▸ **Directions for this task**
Among the lines below, take the one holding "English (22, 76)", the one holding "Quelle matière pour", and all lines between them. Set them down exactly.
--- Material to process ---
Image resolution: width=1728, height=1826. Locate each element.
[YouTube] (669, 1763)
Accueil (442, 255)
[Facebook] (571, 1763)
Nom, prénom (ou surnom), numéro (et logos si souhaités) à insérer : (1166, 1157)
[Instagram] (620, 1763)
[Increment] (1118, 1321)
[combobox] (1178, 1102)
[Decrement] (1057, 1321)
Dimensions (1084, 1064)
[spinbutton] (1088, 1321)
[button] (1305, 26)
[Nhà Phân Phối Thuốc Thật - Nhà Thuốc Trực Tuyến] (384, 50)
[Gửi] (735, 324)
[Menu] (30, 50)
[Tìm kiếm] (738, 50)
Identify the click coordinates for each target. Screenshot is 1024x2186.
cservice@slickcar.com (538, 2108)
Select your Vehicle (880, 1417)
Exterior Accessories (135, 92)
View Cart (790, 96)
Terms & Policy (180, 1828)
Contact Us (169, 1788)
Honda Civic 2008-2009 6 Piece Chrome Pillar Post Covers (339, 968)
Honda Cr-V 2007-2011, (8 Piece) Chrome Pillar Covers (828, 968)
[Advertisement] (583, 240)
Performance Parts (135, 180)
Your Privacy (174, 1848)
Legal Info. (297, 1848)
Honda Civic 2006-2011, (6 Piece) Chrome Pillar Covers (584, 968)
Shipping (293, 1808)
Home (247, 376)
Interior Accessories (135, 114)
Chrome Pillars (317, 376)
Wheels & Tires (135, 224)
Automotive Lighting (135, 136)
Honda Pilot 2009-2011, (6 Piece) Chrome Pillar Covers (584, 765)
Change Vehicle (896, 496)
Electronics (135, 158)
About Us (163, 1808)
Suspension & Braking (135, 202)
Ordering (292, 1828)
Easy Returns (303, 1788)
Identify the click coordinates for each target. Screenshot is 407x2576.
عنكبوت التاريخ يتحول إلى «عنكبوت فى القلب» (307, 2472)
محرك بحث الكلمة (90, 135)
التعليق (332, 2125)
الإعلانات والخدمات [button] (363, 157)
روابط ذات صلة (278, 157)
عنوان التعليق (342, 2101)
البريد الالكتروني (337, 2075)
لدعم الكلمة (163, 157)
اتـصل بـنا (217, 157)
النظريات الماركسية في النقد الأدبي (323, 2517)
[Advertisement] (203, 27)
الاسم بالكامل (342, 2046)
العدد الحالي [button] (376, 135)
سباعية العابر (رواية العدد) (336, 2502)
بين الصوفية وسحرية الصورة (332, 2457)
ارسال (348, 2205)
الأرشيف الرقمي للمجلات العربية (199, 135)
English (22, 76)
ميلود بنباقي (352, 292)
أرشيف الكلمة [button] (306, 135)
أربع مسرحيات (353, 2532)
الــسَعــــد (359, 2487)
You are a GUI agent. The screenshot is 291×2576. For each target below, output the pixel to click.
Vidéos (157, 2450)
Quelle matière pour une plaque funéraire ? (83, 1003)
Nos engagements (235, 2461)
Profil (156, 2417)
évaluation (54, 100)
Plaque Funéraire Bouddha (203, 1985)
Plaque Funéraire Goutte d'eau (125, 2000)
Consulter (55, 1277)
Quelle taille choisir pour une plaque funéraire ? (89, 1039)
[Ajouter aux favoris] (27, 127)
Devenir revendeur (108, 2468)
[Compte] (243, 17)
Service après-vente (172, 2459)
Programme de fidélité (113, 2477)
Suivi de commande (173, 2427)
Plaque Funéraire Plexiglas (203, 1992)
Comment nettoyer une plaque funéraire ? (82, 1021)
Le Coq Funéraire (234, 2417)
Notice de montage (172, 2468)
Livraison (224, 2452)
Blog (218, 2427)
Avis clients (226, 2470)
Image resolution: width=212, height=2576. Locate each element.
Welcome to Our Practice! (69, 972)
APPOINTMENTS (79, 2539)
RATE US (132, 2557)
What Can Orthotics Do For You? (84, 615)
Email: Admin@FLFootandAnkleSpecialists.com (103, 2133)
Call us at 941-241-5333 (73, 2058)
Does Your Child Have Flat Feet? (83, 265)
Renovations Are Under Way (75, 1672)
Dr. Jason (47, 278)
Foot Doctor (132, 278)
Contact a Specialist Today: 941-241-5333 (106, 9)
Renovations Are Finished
---
▸ **Result of the exercise**
English (22, 76)
ميلود بنباقي (352, 292)
أرشيف الكلمة [button] (306, 135)
أربع مسرحيات (353, 2532)
الــسَعــــد (359, 2487)
You are a GUI agent. The screenshot is 291×2576. For each target below, output the pixel to click.
Vidéos (157, 2450)
Quelle matière pour une plaque funéraire ? (83, 1003)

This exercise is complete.